City bankers were rubbing their hands with glee yesterday at the prospect of a rush of company sales and corporate activity in response to a radical change to the treatment of capital gains tax.

In his pre-Budget report, the Chancellor of the Exchequer, Alistair Darling, announced the abolition of "taper relief", the tax condition that allows investors to pay just 10 per cent capital gains tax on investments held for more than two years. The rule was a boon to private equity executives, most of whose compensation qualifies for the loophole as it comes through "carry", or their share of the profits made when portfolio companies are sold.

Mr Darling said that taper relief would be eliminated as of next April. In its place, he introduced an across-the-board 18 per cent capital gains tax. Bankers are anticipating a wave of deals in the next six months as buyout firms try to unload businesses and pocket returns before the new tax regime takes effect. "Deals will be pushed forward. Eight per cent is a lot of money," said one banker.

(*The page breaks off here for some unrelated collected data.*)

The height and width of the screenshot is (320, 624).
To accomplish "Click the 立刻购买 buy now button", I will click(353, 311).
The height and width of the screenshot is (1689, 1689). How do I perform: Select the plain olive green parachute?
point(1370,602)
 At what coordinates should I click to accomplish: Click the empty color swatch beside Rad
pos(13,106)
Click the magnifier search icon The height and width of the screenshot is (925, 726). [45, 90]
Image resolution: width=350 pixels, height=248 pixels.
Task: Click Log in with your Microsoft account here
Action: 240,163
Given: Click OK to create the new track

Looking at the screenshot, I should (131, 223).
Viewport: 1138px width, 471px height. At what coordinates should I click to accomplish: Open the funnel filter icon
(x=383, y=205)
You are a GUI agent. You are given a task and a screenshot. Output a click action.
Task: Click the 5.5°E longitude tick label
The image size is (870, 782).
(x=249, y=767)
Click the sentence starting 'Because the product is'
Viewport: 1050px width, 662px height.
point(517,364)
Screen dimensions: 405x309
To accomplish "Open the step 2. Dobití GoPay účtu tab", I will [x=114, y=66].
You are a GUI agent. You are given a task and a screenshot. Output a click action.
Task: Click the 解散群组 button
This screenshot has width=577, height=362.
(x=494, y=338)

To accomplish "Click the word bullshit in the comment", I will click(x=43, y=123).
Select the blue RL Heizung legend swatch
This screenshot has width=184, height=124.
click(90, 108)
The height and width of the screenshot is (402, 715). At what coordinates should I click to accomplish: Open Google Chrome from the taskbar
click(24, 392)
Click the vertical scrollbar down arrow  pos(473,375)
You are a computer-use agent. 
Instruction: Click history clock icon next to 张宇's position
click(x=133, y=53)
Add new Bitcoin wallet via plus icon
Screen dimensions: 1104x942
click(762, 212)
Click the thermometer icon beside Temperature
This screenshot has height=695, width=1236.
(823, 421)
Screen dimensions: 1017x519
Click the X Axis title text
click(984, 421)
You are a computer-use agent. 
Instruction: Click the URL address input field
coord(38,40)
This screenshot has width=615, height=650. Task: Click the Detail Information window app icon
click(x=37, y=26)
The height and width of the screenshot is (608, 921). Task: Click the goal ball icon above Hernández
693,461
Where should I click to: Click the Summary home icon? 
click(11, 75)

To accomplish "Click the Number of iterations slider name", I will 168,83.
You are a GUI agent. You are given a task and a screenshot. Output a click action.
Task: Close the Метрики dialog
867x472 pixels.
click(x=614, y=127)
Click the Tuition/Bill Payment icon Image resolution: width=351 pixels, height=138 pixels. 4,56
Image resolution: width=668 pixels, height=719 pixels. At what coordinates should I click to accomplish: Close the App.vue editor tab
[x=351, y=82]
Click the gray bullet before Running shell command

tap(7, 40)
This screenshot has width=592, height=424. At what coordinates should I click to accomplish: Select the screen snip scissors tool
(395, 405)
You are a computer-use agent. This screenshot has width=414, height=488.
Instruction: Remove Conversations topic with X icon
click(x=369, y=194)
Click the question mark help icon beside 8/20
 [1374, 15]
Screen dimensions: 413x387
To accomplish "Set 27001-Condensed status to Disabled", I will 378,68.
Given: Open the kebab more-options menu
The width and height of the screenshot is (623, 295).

The private equity industry's use of taper relief, which was originally introduced to encourage entrepreneurialism, had unions and politicians crying foul. The vast sums reaped by Permira and CVC, due in no small part to the current tax regime, from the AA, the roadside assistance group which they took over, became a cause célèbre for the industry's detractors. Most in the buyout world were girding for a more draconian reaction from the Government so there was a general sense of relief that the increase was not more drastic.

Deals that may have been on the back-burner are likely now to be pursued with greater urgency.

"Where private equity houses are considering a divestment of portfolio entities in any event, [they] may be incentivised to sell portfolio entities before 6 April 2008 to benefit from a 10 per cent tax rate," said Lee Jefferson of BDO Stoy Hayward, the accountancy firm. He added that sellers may cut sale prices if it helps get deals done before the deadline. "Current owners and management may look to... obtain access to the 10 per cent effective tax rate. This could mean vendors are willing to sell before 6 April 2008 at a discount in order to access a 10 per cent rate of tax."

But Stephen Alambritis, head of parliamentary affairs at the Federation of Small Businesses, warned that small and medium-sized business owners could be hurt. He said: "What this will mean is people who have run long-established small businesses will see an 80 per cent increase in their tax when they retire. They are hitting our members so they can clobber private equity."

The CBI business lobby group also hit out at the Chancellor's move. John Cridland, CBI deputy director general, said: "Changing capital gains tax rate to a flat rate of 18 per cent will adversely affect the balance between risk and reward, both for entrepreneurs and for the UK's vital private equity industry. This move is disappointing and may lead to a reduction in investment in start-up and growing businesses."

Private equity executives, however, broadly supported the new tax rules. Peter Taylor, head of Duke Street Capital, said: "We waste so much time and money on tax accountants structuring things with great complexity that we can really do without. The 18 per cent rate is very simple and straightforward. I think it will help on that account."